Среди предметов своим многозначительным и несколько загадочным именем выделялся Открыватель. И хотя при ближайшем рассмотрении он оказался обычной железной «открывашкой» для бутылок с пивом, я почувствовал к нему особое расположение. В отличие от прочих, это была простая, надежная и, несомненно, полезная вещь. Именно таким и должен быть настоящий друг…
В принципе мне следовало бы принять у дежурной по списку все эти предметы, построить их в шеренгу и сказать инаугурационную речь. Однако и я, и они родились в России и потому достаточно хорошо понимали друг друга. Всем нам было лень слишком усердно исполнять свои обязанности. Я принял команду предметов без торжественного построения. Дежурная приняла их от меня в час отъезда одним ленивым кивком. А вещи, оценив нашу снисходительность, не прятались от службы по закоулкам.
* * *
У Гоголя в «Мертвых душах» есть замечательное описание дома Собакевича. В наших гостиницах оно постоянно приходит на ум.
«Чичиков еще раз окинул комнату, и все, что в ней ни было, — все было прочно, неуклюже в высочайшей степени и имело какое-то странное сходство с самим хозяином дома; в углу гостиной стояло пузатое ореховое бюро на пренелепых четырех ногах, совершенный медведь. Стол, кресло, стулья — все было самого тяжелого и беспокойного свойства, — словом, каждый предмет, каждый стул, казалось, говорил: “И я тоже Собакевич!” или “И я тоже очень похож на Собакевича!”» (35, 89).
Этим «Собакевичем» российских гостиниц был некий казенный дух, суть которого состояла в полном игнорировании человека как такового, в замене живой души с ее потребностями, привычками и прихотями бесплотным номером в списке постояльцев. Тот, кто подбирал обстановку и разные мелочи для моего номера (равно как и для всех остальных), заботился только об одном: чтобы предмет, внесенный в инвентарный перечень, был в наличии. А вопросы о том, удобно ли мне будет пользоваться этим предметом, приятно ли мне будет его соседство, — абсолютно никого не интересовали.

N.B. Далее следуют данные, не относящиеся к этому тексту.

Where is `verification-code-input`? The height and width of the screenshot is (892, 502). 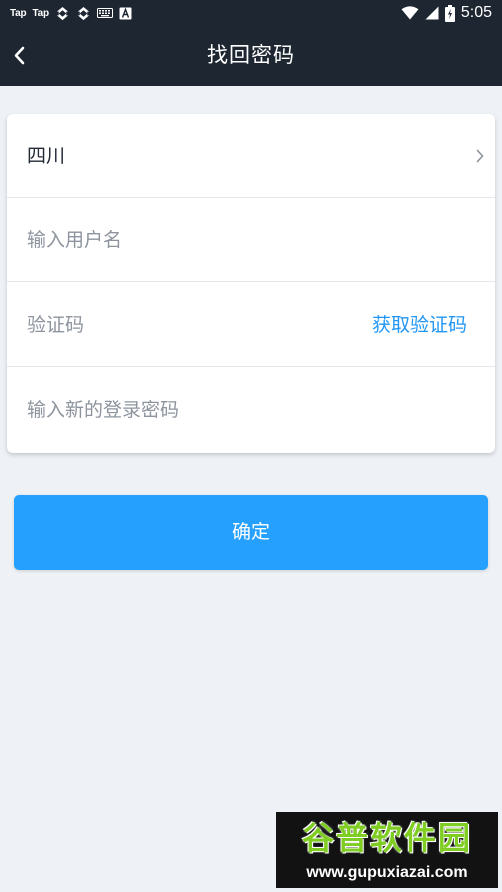 verification-code-input is located at coordinates (187, 325).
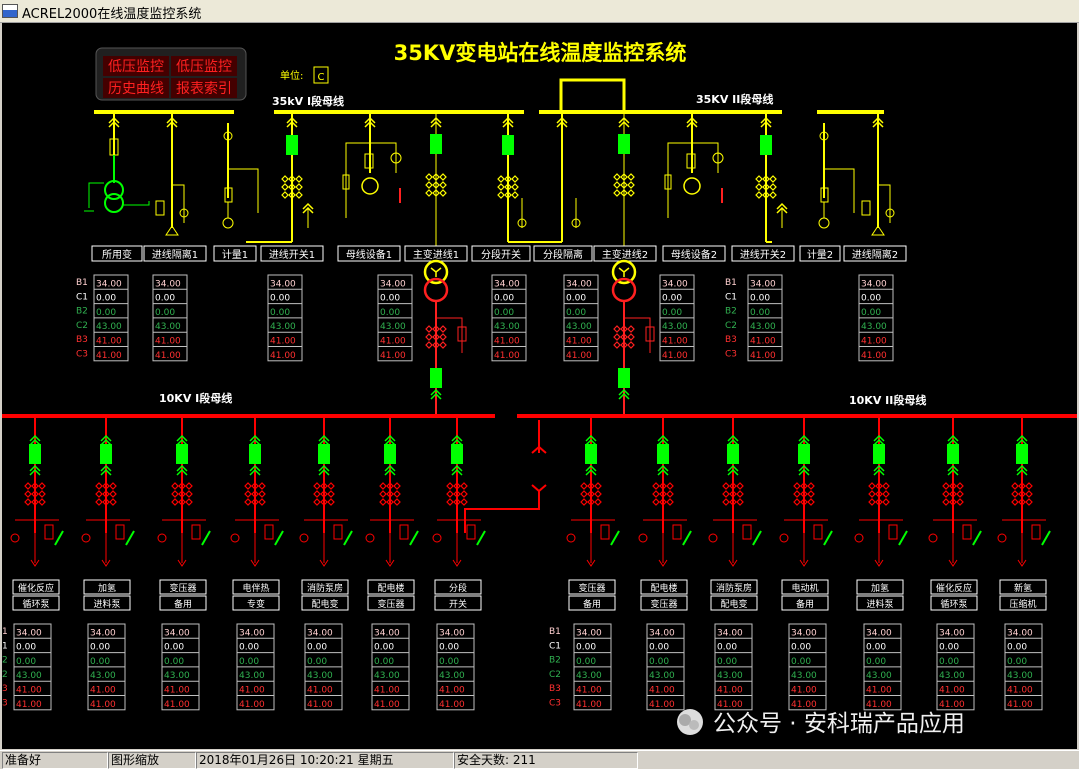 The image size is (1079, 769). Describe the element at coordinates (1023, 595) in the screenshot. I see `feeder-label-right-7: 新氢压缩机` at that location.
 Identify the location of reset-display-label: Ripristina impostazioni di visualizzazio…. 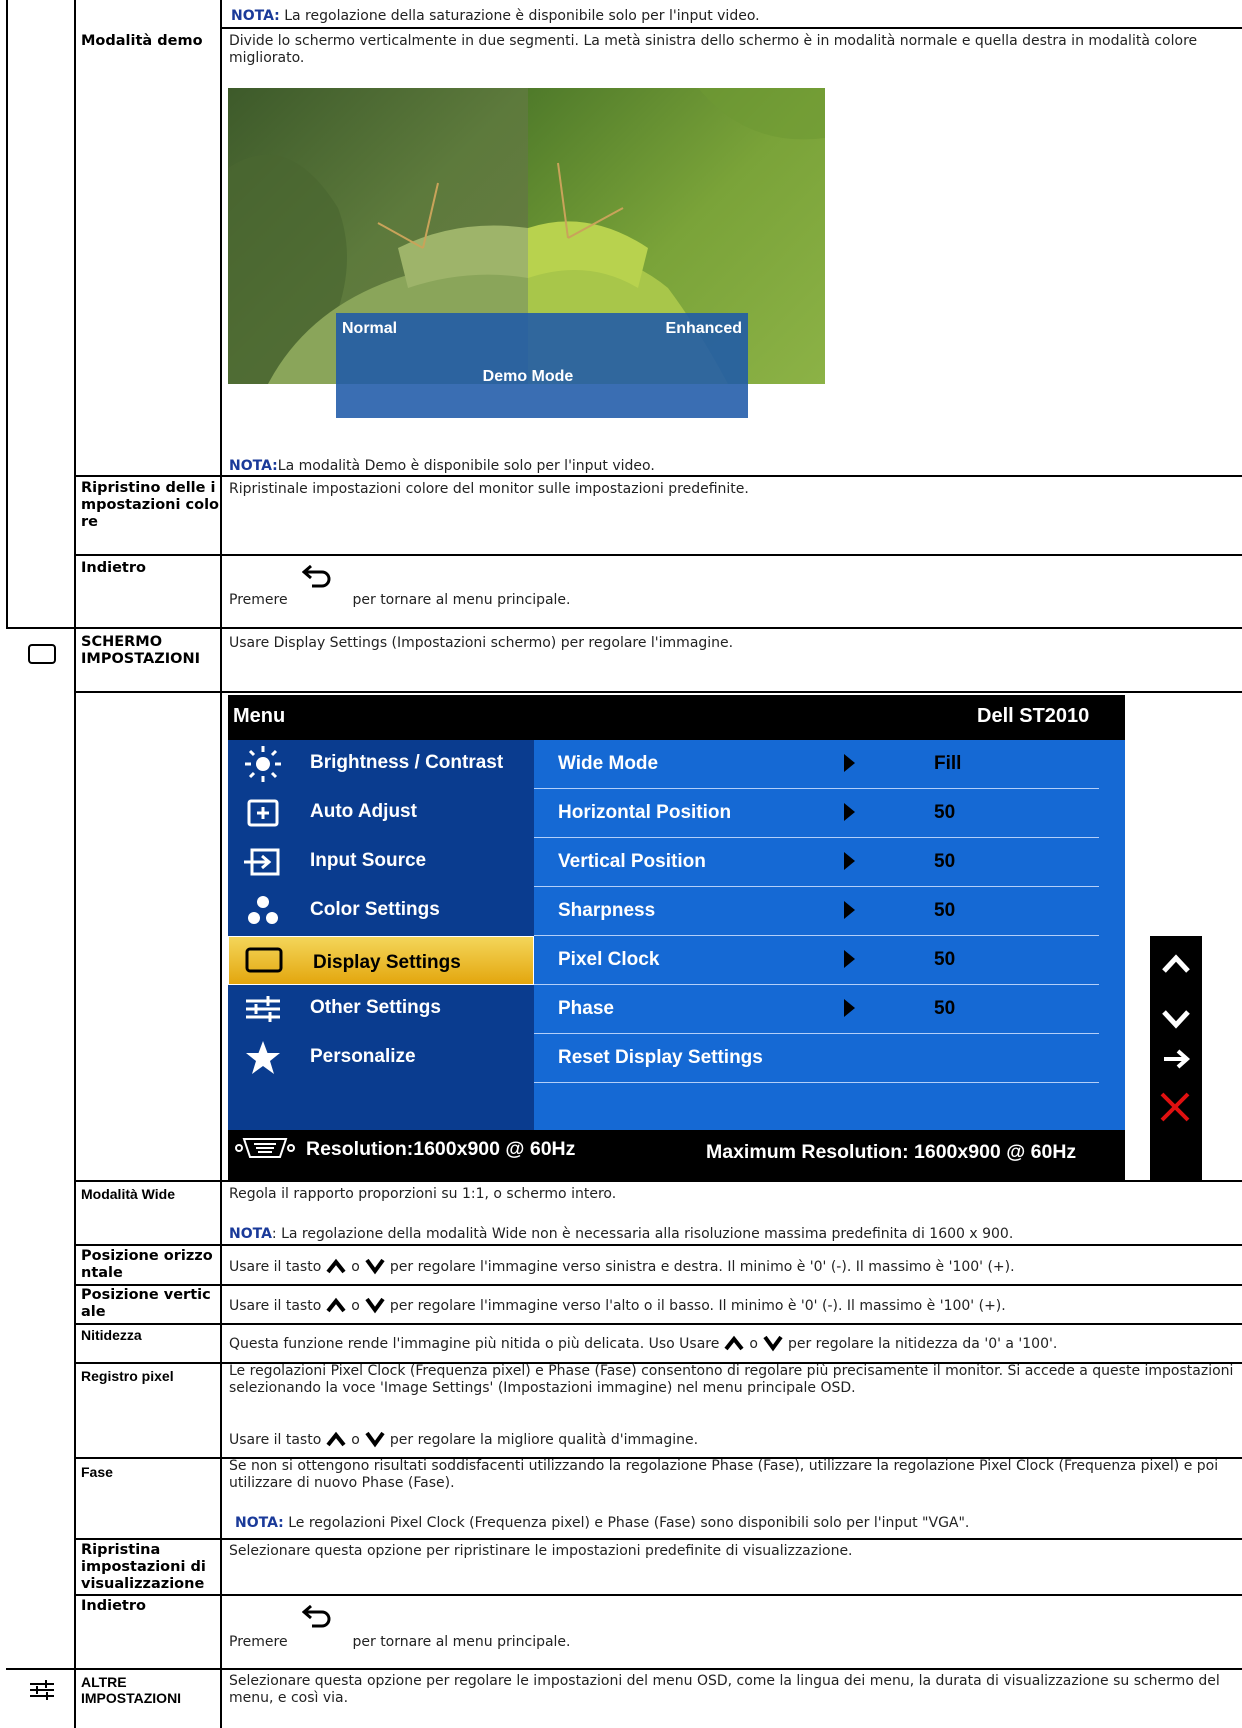
(144, 1567).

Кроме пребывания на казенной службе, у вещей в моем номере было и еще одно общее свойство: все они были более или менее безобразны. Но если безобразия мелких предметов обычно не замечаешь или прощаешь за те мелкие услуги, которые они нам оказывают, — то уродство больших и тяжелых вещей всегда угнетает. Платяной шкаф, занимавший едва ли не половину моей комнаты, производил сильное впечатление не только своей медвежьей статью, но и зеркалом на внешней стороне дверцы. Право, это был сильный ход неизвестных умельцев. Благодаря трюку с зеркалом из «вещи в себе» шкаф как бы превращался в «вещь из себя». Рядом, у кровати, уверенно занял свою экологическую нишу еще один шедевр: огромное бесформенное кресло, обитое черным с фиолетовыми разводами плюшем. Впрочем, кресло выглядело ничуть не хуже, чем настольная лампа, абажур которой напоминал гнилую грушу
Главной мебелью номера, несомненно, была кровать. Конструкция кровати напоминала библейский «одр». Она состояла всего из двух элементов: деревянных, сделанных из покрытой лаком древесно-стружечной плиты спинок и железной рамы с проволочной или пружинной сеткой. На сетку были брошены два ведавших виды ватных матраса.
При каждом движении кровать скрипела протяжно и тоскливо, как старая ель.
Над кроватью на стене висело на гвоздике бра под стеклянным колпаком. Свет его уходит куда-то в потолок. Читать, лежа в постели, при помощи этого осветительного прибора было практически невозможно. Но, так или иначе, он был на стене.